The link between shift work and various health problems isn’t a new phenomenon.
Various studies have been carried out that claim to show a correlation between shift work (particularly night shift) and a number of health issues including cardiovascular problems. In fact, a study carried out by the International Agency for Research on Cancer advised that shift work could be a contributing factor in cancer diagnoses.
In this weeks’ blog, we are going to look at shift work, what problems can arise from doing these types of jobs and also if it can actually cause heart disease.
How many people do shift work?
In the last 5 years, the amount of workers in the UK that work night shift has increased by 260,000.

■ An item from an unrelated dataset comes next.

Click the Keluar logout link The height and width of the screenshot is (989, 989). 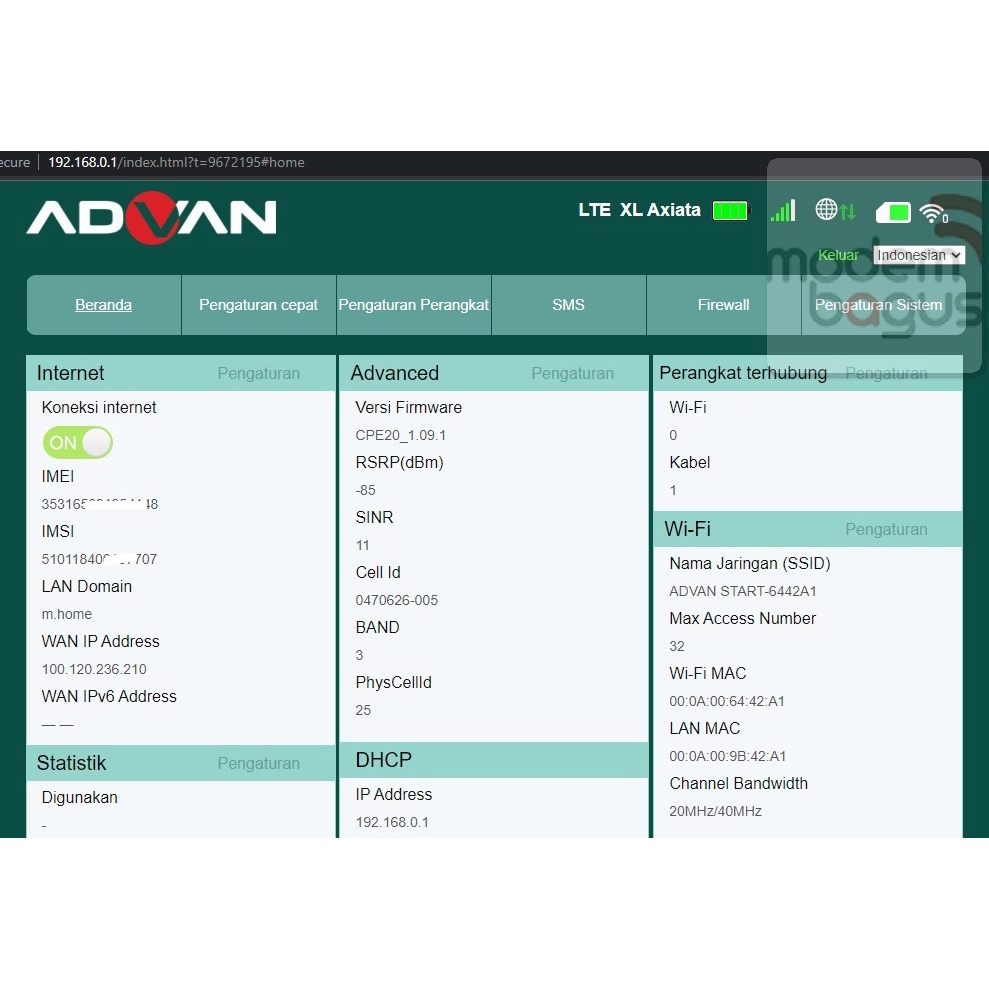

Over 5 million Britons are also estimated to work on different shift patterns. This represents a big percentage of the UK workforce and the logistics, manufacturing, healthcare and security sectors all see the biggest percentage of shift workers.
With this in mind, we must ask the question whether or not irregular working hours cause an impact on health but specifically can it cause heart disease?
Can it cause heart disease?
A recent analysis that was published in the Scandinavian Journal of Work, Environment and Health found that shift workers have a 17% higher risk of suffering a cardiovascular event than workers who don’t work on shift patterns.
The research used 18 different studies with a total of over 170,000 participants. Coronary heart disease affected 26% more people and the risk of death from heart disease saw a 20% increase.
The main reason for this is that working shift work will alter circadian rhythms and this can have an impact on the nervous system, metabolism and inflammation which can then lead to cardiovascular issues.
What other problems can result from shift work?
An irregular and unusual sleep pattern is one of the most obvious side effects of working shift work, particularly for those workers who operate on a night shift basis. This results in chronic fatigue and tiredness.
Poor mental health is also a regular symptom of shift workers with depression being found in workers who have disrupted sleep patterns and poor quality sleep overall.
Other conditions such as obesity and diabetes are often more prevalent in shift workers than non-shift workers.
Shift work and health and safety
Heart disease isn’t the only medical condition that has been found to impact workers who work on a shift basis predominately at night. Many other health conditions are often a result of irregular working hours.
While other lifestyle factors need to be taken into consideration it is clear that there is a link between shift workers and poor health in general with heart disease being one of the main results.
Employers have a duty to ensure that their workers are kept safe at work and the HSE has guidance on managing shift workers to limit this potential detrimental impact on their health.